Alligator Review

Alligator
A pet alligator is flushed down the loo in New York only to return ten times bigger having scoffed a load of toxic waste. The same happens again in the sequel except this time in a small lakeside town.

by Kim Newman |
Published on
Release Date:

01 Jan 1980

Running Time:

89 minutes

Certificate:

18

Original Title:

Alligator

Thanks to a witty John Sayles script, solid performances, effective effects and Lewis Teague’s spirited B-level direction, this formulaically-plotted monster movie crawls out of the creature feature pack and delivers old-fashioned entertainment with comic and satirical footnotes.

Typically for Sayles, the horror turns out to be the fault of a corrupt establishment conspiracy (a surprising amount of the plot resurfaces in his later, more serious Silver City) and there’s a deal of natural justice as the toothy creature chomps down on the various venal types responsible for its gigantism, from the pet-abductor (Sidney Lassick) who supplies stolen dogs to unethical vivisectors, through the rotten Mayor (Jack Carter) who gets the hero thrown off the force, to the patronising business tycoon (Dean Jagger) who runs the crooked pharmaceuticals company and wants to ensure no link is made between his products and the giant gator.

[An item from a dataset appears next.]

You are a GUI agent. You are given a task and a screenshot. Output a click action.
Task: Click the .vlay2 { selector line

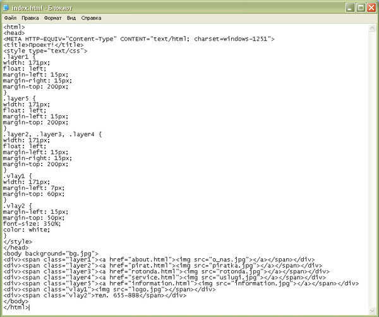[x=16, y=206]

The finale finds the monster following the delicious barbeque smell and invading a society wedding reception where it satisfyingly chomps down on the tuxedoed guests, making an especial snack of the bridegroom.  It has plenty of in-jokes, from the ‘Harry Lime Lives’ sewer graffiti to the identification of a victim as Edward Norton (the character played by Art Carney on the sit-com The Honeymooners), and even the lesser victims, like Henry Silva’s smug great white hunter who stalks ghetto alleys with local hoods as ‘native bearers’, are given a little more meat than found in most monster munchie movies.  Alligator II: The Mutation is less a sequel than a lacklustre remake.

Enjoyable, but this croc-fest is no Lake Placid.